Borges explica que a interligação entre representatividade e lugar de fala acontece porque minorias e privilegiados encontram dificuldade em relacionar o termo à responsabilidade. Ela cita a filósofa alemã Hannah Arendt ao dizer que é necessário pensar o preconceito a partir da tese de culpa e responsabilidade. Isso quer dizer que você não tem culpa pelo histórico do seu grupo identitário, mas tem responsabilidade pelos próximos passos coletivos e individuais.
Empatia
Já dizia Rubem Alves: “A gente ama não é a pessoa que fala bonito. É a pessoa que escuta bonito. A fala só é bonita quando ela nasce de uma longa e silenciosa escuta. É na escuta que o amor começa”.
A escuta ativa é uma das principais aliadas da empatia. Você não precisa diluir suas crenças para entender que o outro tem direito a escolhas diferentes. É perfeitamente possível captar uma lógica distinta de suas convicções sem, contudo, assumi-la como nova verdade em sua vida.
A empatia é o ato imaginativo de entrar no lugar de outra pessoa e ver o mundo da perspectiva deles.
Djamila Ribeiro, filósofa brasileira e uma das referências no assunto, comenta a relação entre empatia e lugar de falar: “eu não sei o que é [estar no lugar do outro], mas posso refletir criticamente sobre aquilo, eu posso ler, escutar o que essas pessoas estão falando para entender essa realidade”.
Ela continua: “a gente pode pensar sobre tudo, desde que a gente entenda que a gente é marcado por um lugar social, por uma raça, por um gênero, que ninguém é neutro, ninguém é universal. Como podemos pensar do nosso lugar maneiras de construir um projeto de solidariedade maior que dê conta de diminuir essas distâncias entre nós?”.
Segurança psicológica
A segurança psicológica se dá na criação de um espaço no qual as pessoas sentem-se confortáveis e encorajadas a se expressar, opinar, interagir e pertencer.

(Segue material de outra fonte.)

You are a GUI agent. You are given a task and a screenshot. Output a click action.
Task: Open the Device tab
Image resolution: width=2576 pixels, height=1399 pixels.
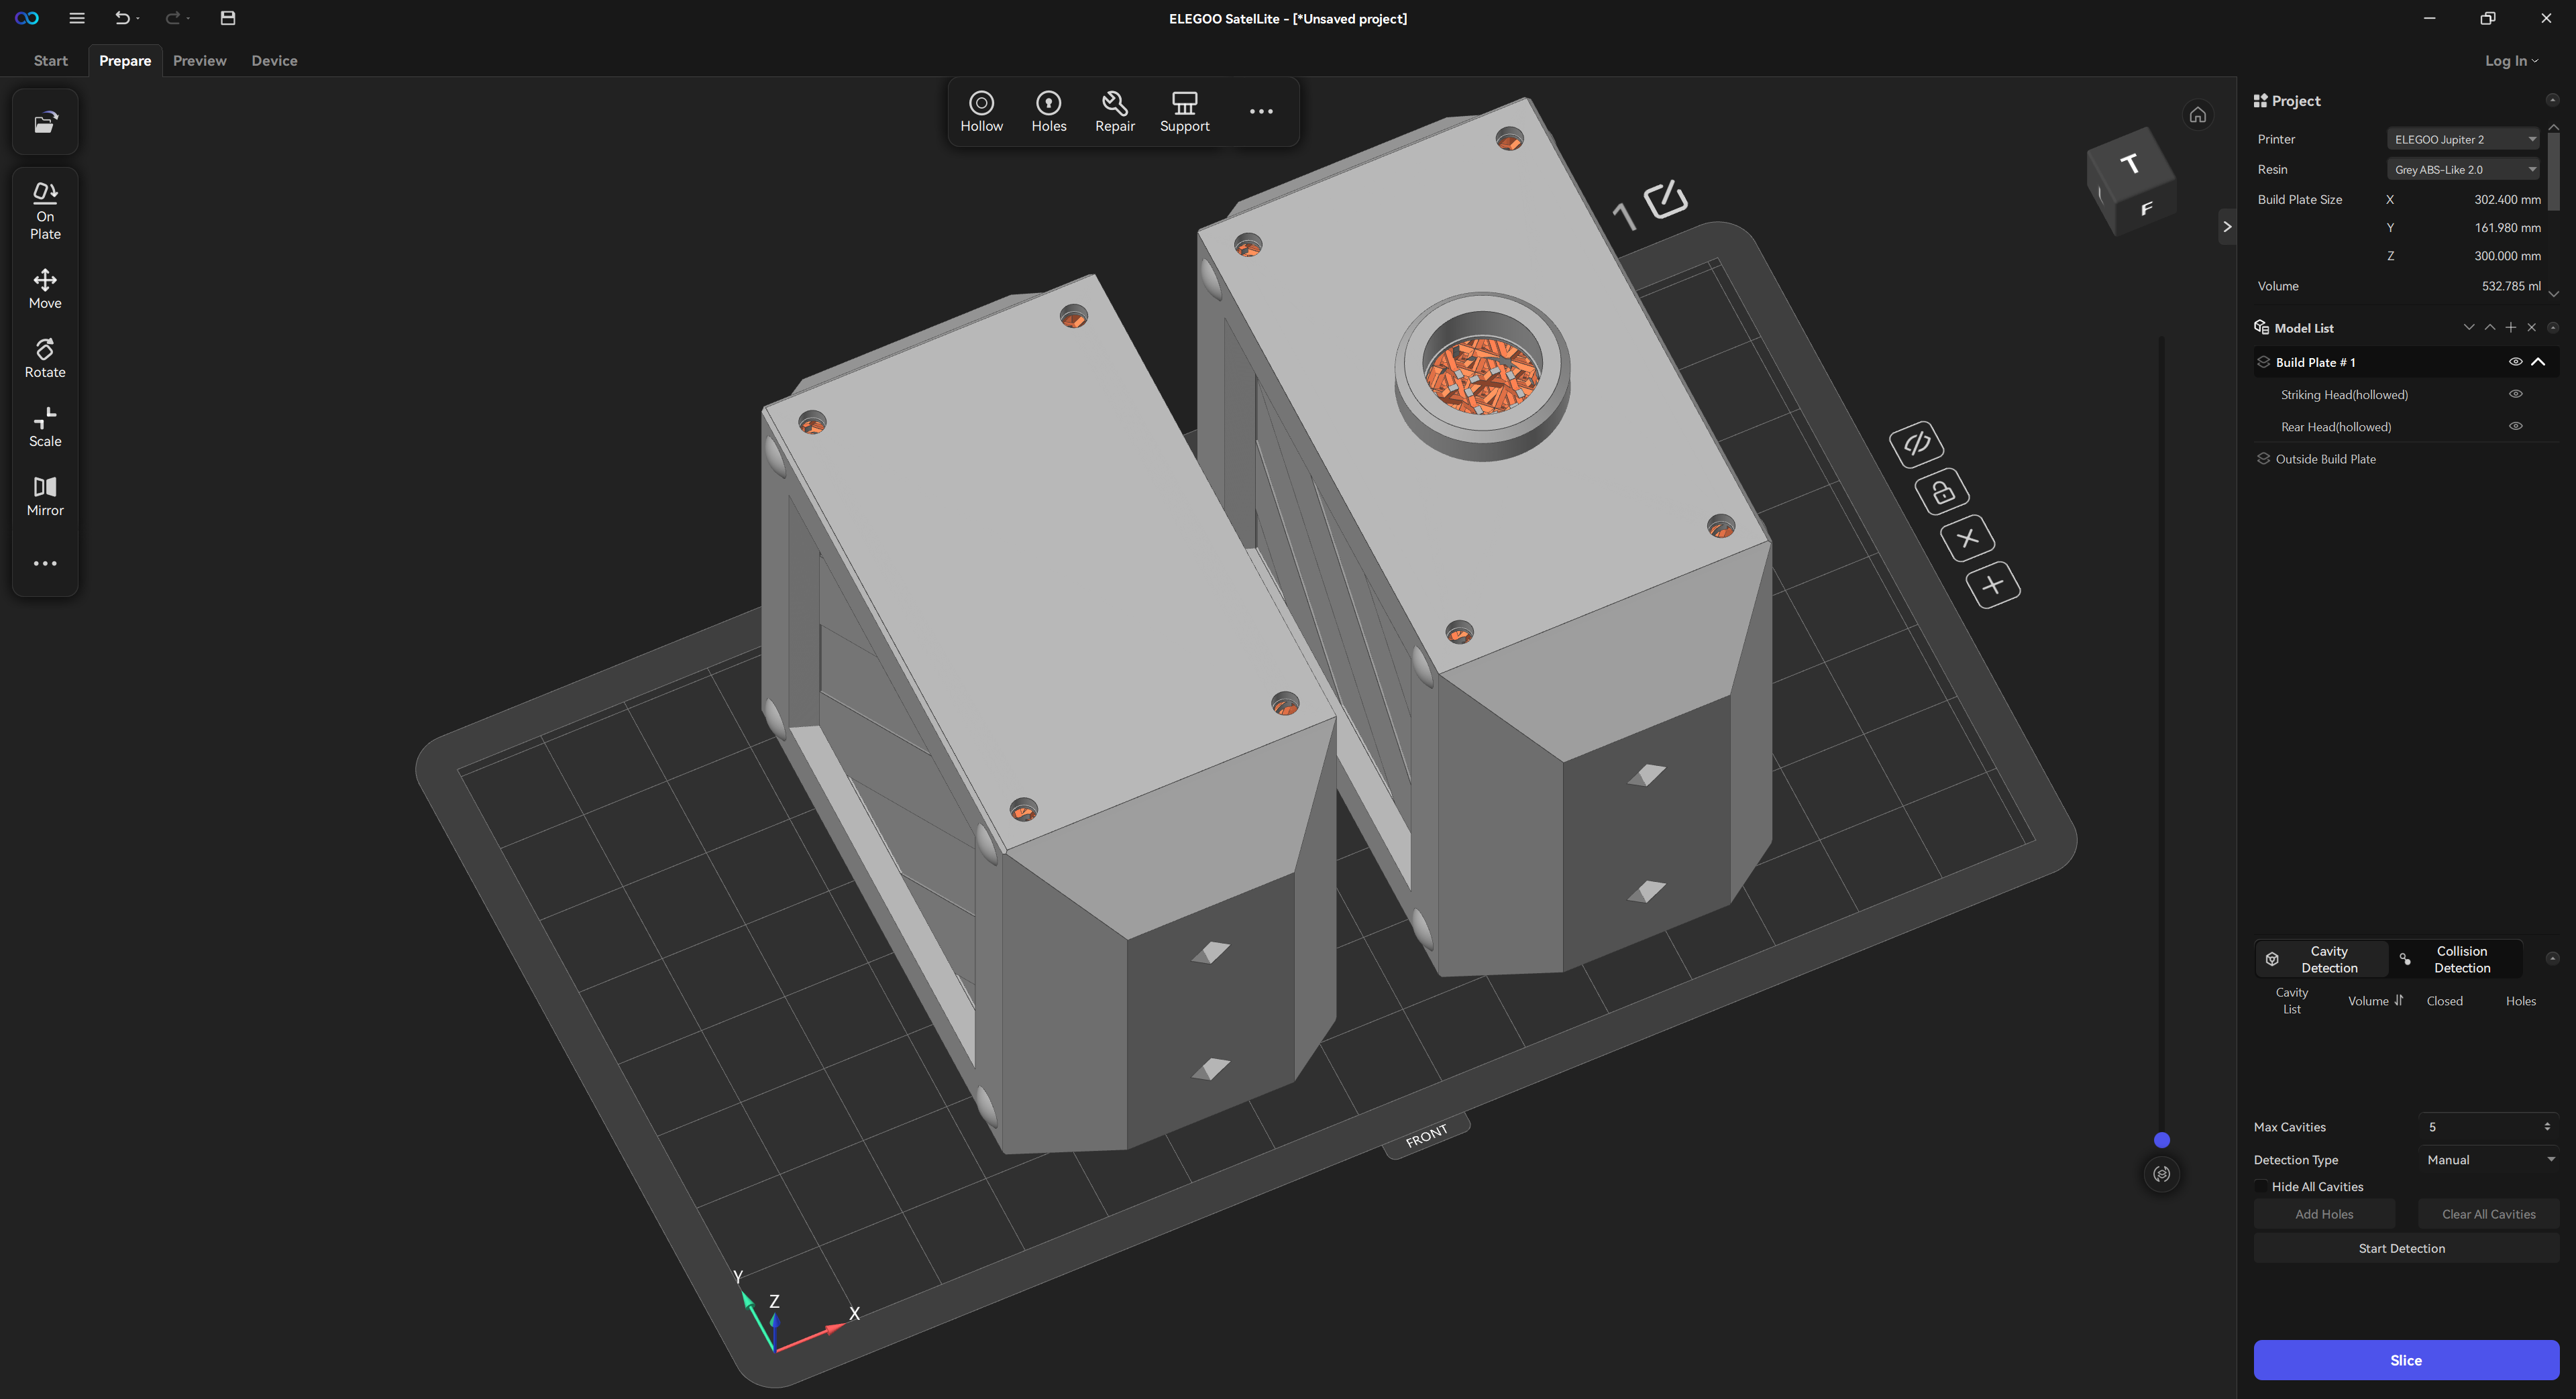point(274,60)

Este conceito não é apenas uma coisa boa de se ter para criar vínculos de equipe e cultura no local de trabalho, mas sim uma necessidade para o crescimento da empresa e o sucesso a longo prazo. Trata-se de líderes que empoderam qualquer funcionário, seja de nível básico ou executivo sênior.
Como resultado, o colaborador se sentirá apoiado para colocar a sua voz e ocupar todos os espaços sabendo que esse processo pode levar à inovação, não ao constrangimento.
Como promover o lugar de fala nas empresas?
No trabalho, políticas em constante mudança impactam os indivíduos de diferentes maneiras e podem perpetuar as desigualdades, como status socioeconômico ou estrutura familiar.
Por isso, todas as organizações devem tomar medidas (agora) para continuar a fortalecer a diversidade e construir culturas inclusivas por meio de novas estratégias de comunicação (internas e externas), programas, práticas de coleta de dados e intervenções que impulsionam em direção a um ambiente mais justo.
E as lideranças devem adaptar também a prática diária da liderança inclusiva para alcançar esses objetivos. Nesse sentido, algumas ações importantes são:
- Comprometimento: é necessário firmar um compromisso público que responsabiliza a organização e suas ações para que grupos minorizados possam ter um espaço de trabalho acolhedor;
- Inteligência cultural: foco em soluções de curto e longo prazo por meio de treinamentos e experiências que aumentam a sensibilidade sociocultural da equipe e incentivam o respeito e a aliança entre todos os indivíduos;
- Curiosidade: cabe aos tomadores de decisão aprender com as mudanças que tiveram um impacto positivo e identificar maneiras de estimular novos espaços, sempre com bastante humildade e vontade de aprender.
É preciso não perder de vista o objetivo original, que continua valendo para aqueles que tiverem interesse em contribuir para um debate mais fértil: dar voz a quem até pouco tempo não era ouvido.